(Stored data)
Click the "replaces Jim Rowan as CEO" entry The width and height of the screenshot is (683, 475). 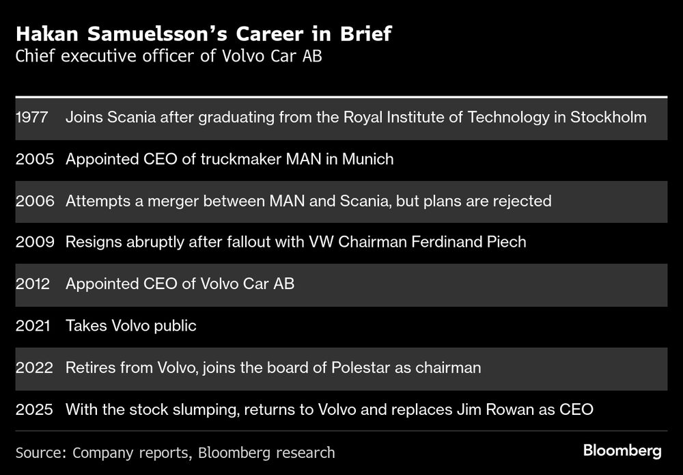[x=330, y=409]
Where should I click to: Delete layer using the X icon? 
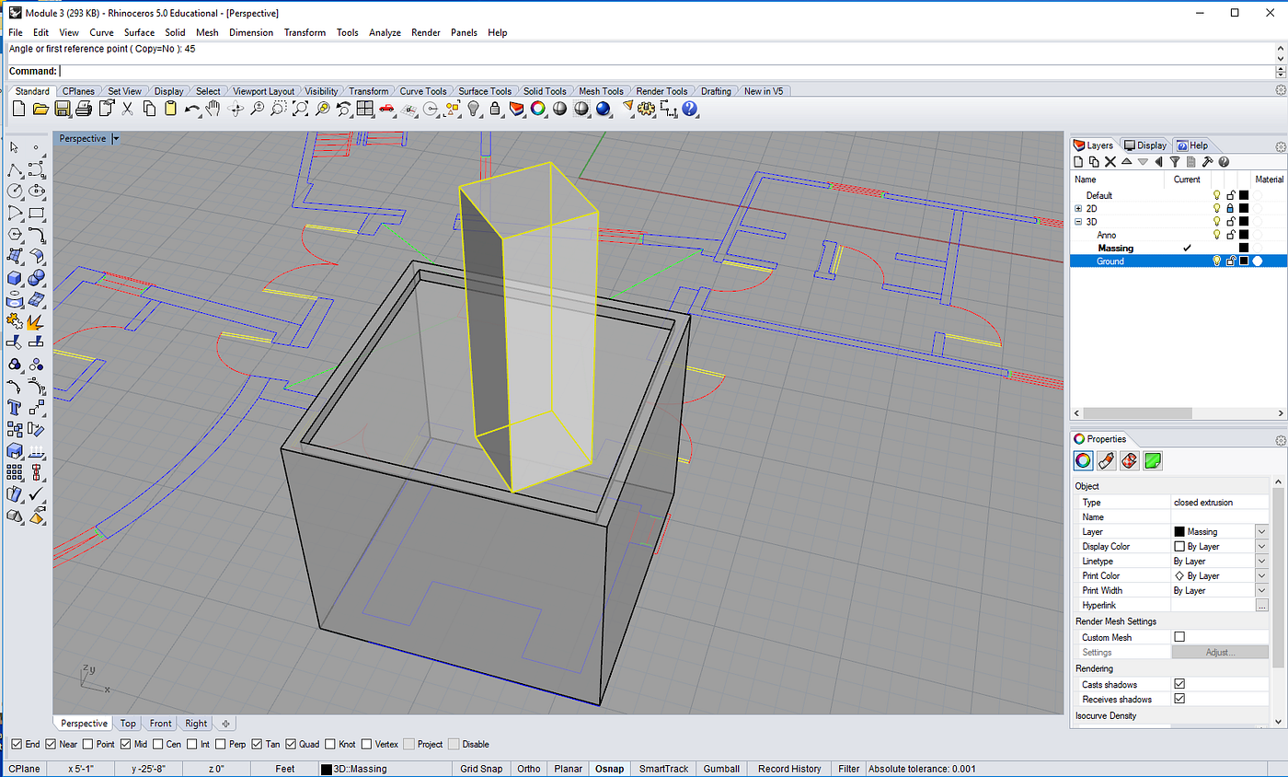click(x=1110, y=162)
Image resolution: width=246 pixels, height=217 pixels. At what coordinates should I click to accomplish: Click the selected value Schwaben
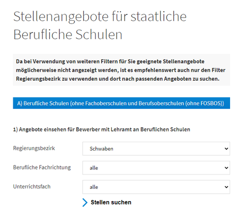point(101,149)
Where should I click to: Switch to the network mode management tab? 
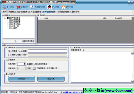(63, 12)
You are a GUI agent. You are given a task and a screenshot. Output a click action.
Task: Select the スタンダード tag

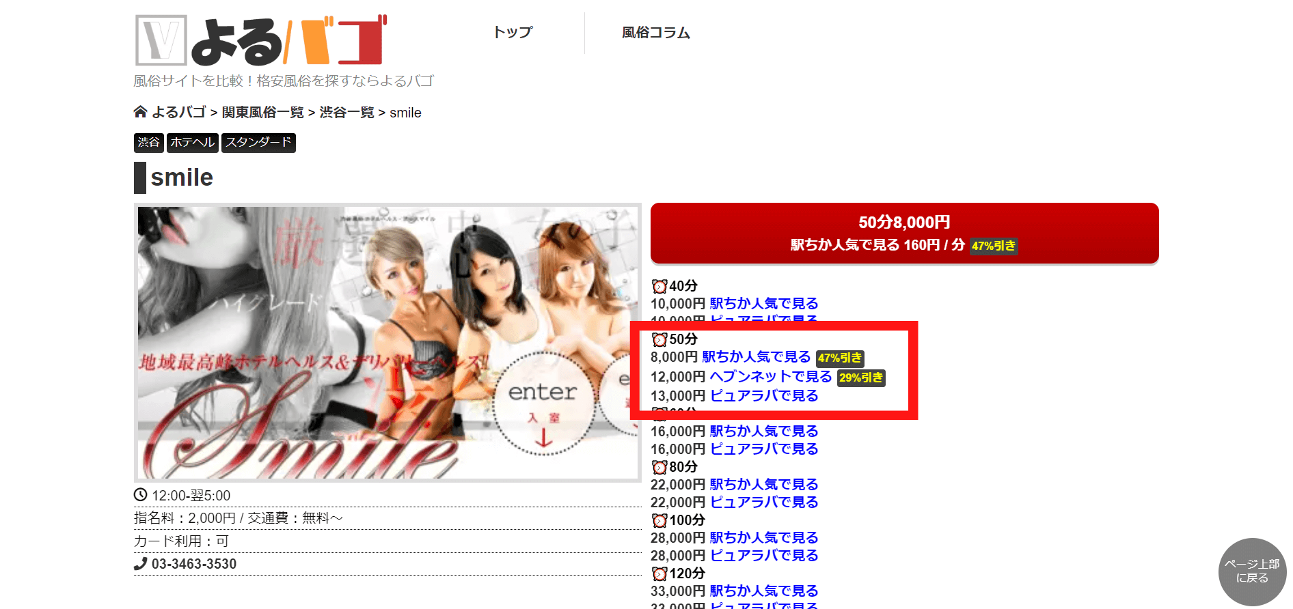click(x=258, y=142)
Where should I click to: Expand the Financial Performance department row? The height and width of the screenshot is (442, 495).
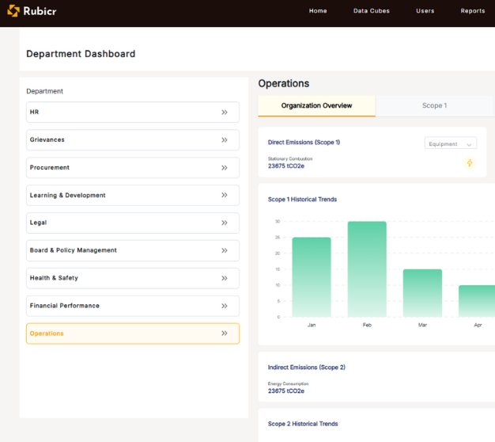[132, 306]
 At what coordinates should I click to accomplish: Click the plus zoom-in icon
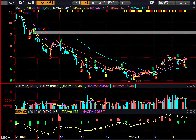click(x=122, y=3)
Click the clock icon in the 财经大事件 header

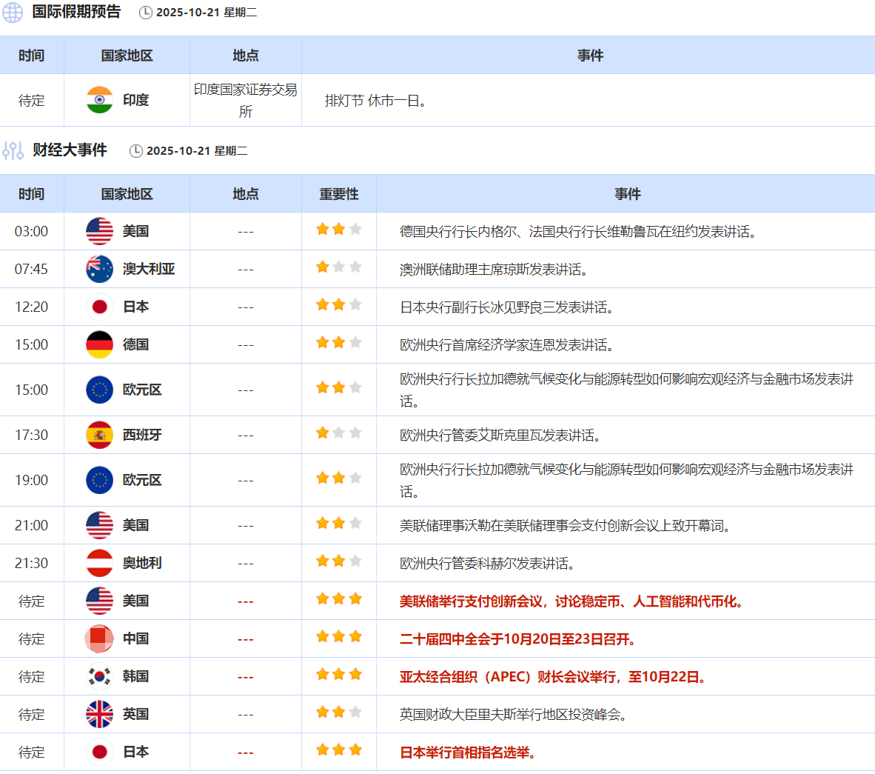(136, 151)
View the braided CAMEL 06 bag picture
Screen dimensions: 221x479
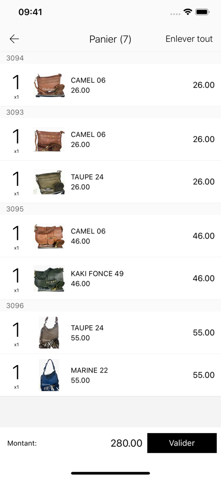tap(49, 236)
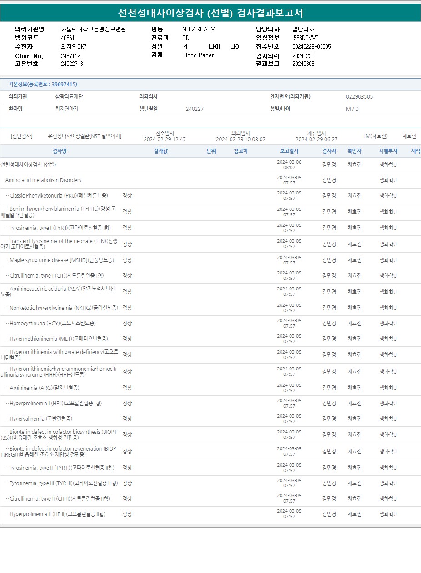Viewport: 421px width, 573px height.
Task: Select the Maple syrup urine disease row
Action: click(61, 260)
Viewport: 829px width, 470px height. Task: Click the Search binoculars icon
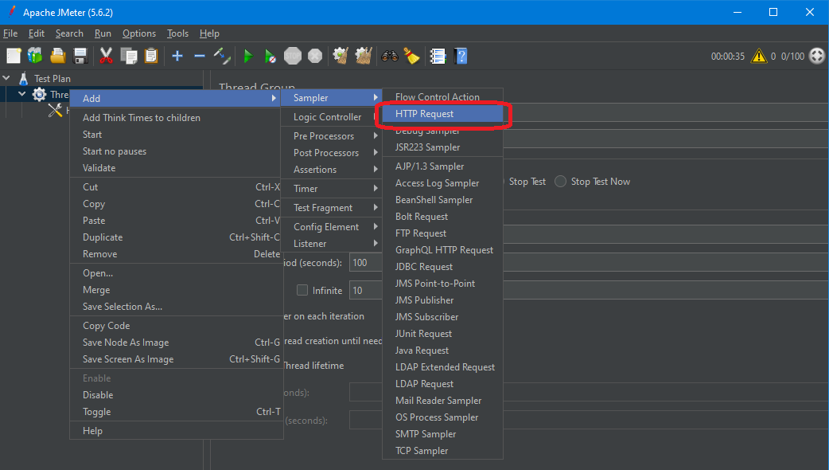389,56
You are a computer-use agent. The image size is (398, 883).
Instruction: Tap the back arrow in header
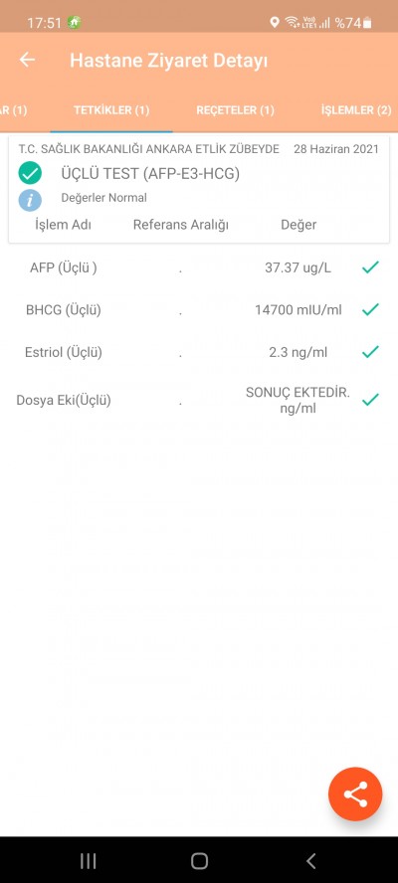pos(27,60)
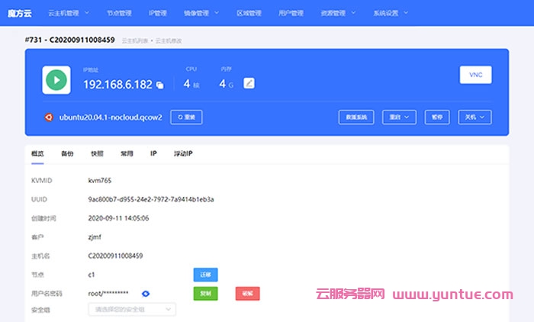Open the 安全组 selection combo box

click(132, 309)
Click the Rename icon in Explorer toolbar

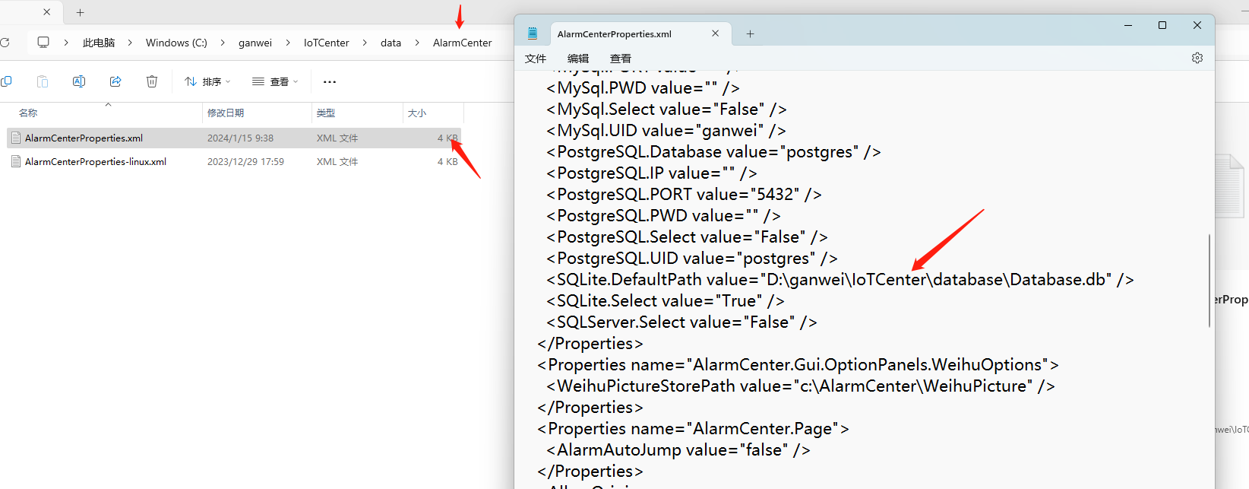[79, 81]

ASSIGNMENT:
In the lines above, find the word "agent" and copy every line it occurs in.

ANSWER TO THE EXERCISE:
You are a GUI agent. You are given a task and a screenshot. Output a click action.
You are a computer-use agent. The image size is (398, 883).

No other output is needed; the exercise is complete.